The overall efficacy observed after administration of a drug (in the absence of any other procedures or intercurrent events) results from the combination of three factors: the natural history of the disease, the drug's specific effects due to its pharmacological action, and the placebo effect (a psychological effect that is not yet fully elucidated). The efficacy observed after administering a placebo (a substance containing no active ingredients) can only result from two factors: the natural history of the disease, and the placebo effect.
The aim of a placebo-controlled trial is to estimate the drug's specific effects, i.e. those resulting from its pharmacological properties. Note that in many situations, it is unethical to "treat" the patients in the control group with a placebo, in particular when the condition is serious and a satisfactory treatment exists. In a randomised trial, a random process is used to determine which patients will receive the drug and which patients will receive the placebo. The aim of random assignment is to make the groups as similar as possible and ensure that the only difference between them during the trial is the treatment received. In a double-blind trial, neither the patient nor the investigator can tell the drug and the placebo apart.

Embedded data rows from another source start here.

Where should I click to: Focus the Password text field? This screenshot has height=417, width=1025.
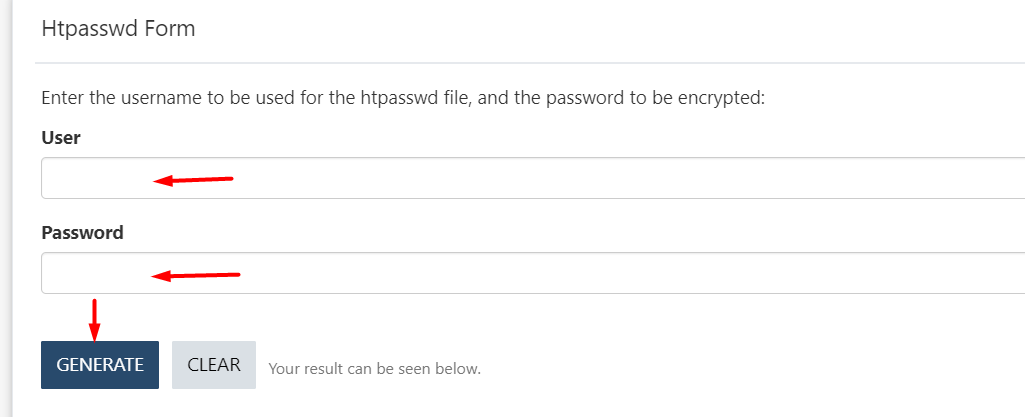533,273
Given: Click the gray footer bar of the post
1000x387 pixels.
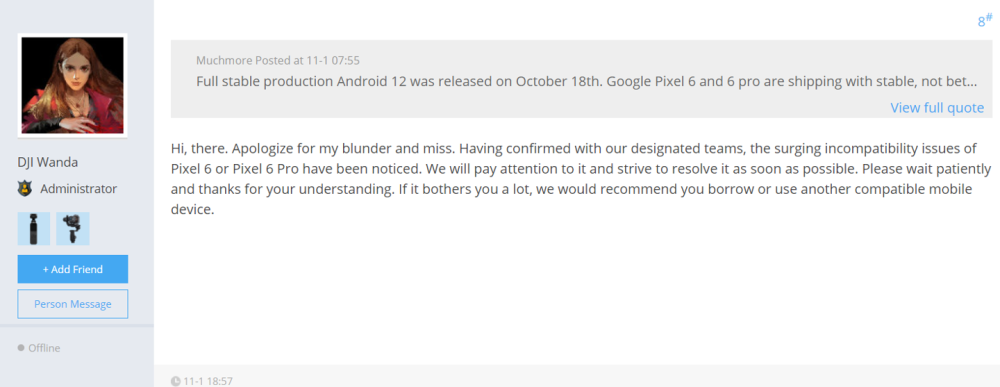Looking at the screenshot, I should click(x=577, y=376).
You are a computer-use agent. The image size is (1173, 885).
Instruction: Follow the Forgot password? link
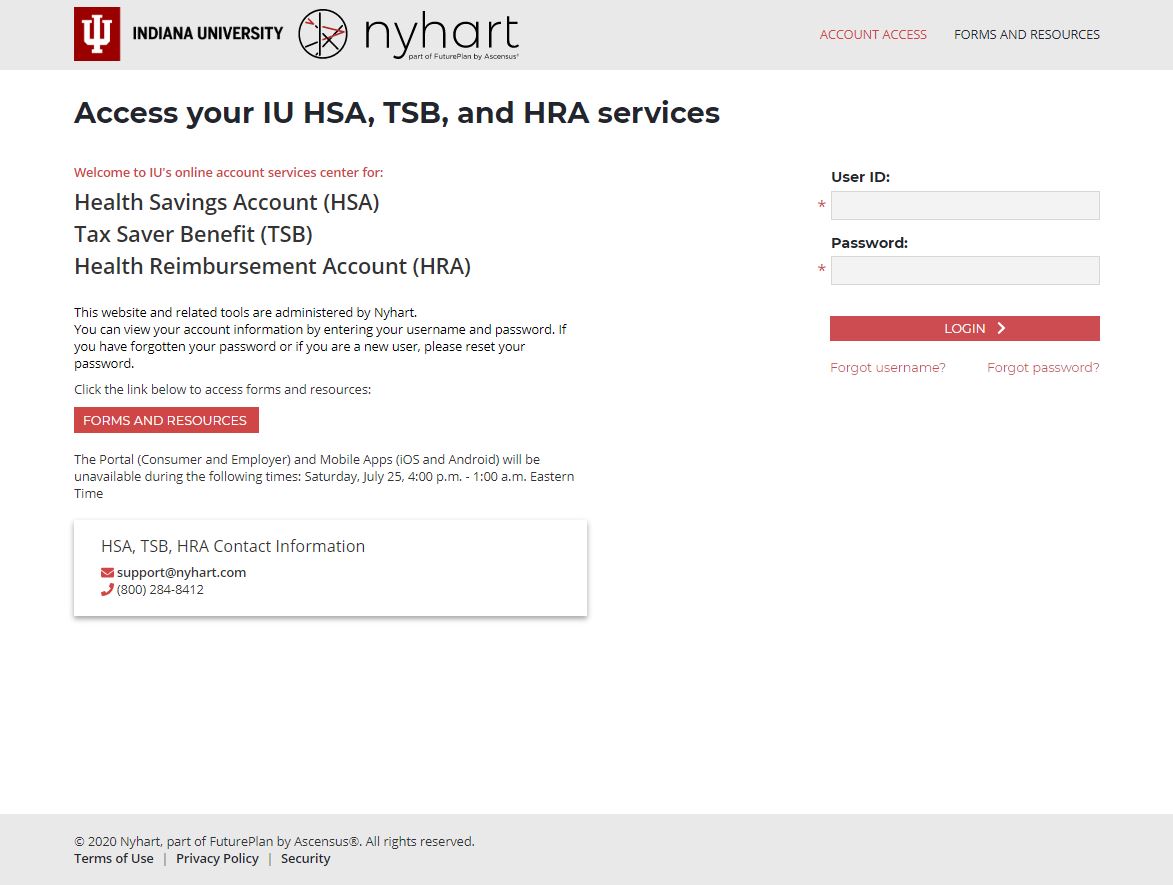[x=1042, y=368]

A so-called "pure" placebo is generally used in trials, i.e. a substance with no pharmacological effects, such as lactose, bread or normal saline. Sometimes however, to make sure that neither the patient nor the healthcare professional can tell whether the patient is receiving the drug or the placebo, it is useful to choose a placebo that shares certain effects or features with the study drug, e.g. a placebo ointment containing the same greasy excipient as the ointment being tested; a real or sham injection, and so on.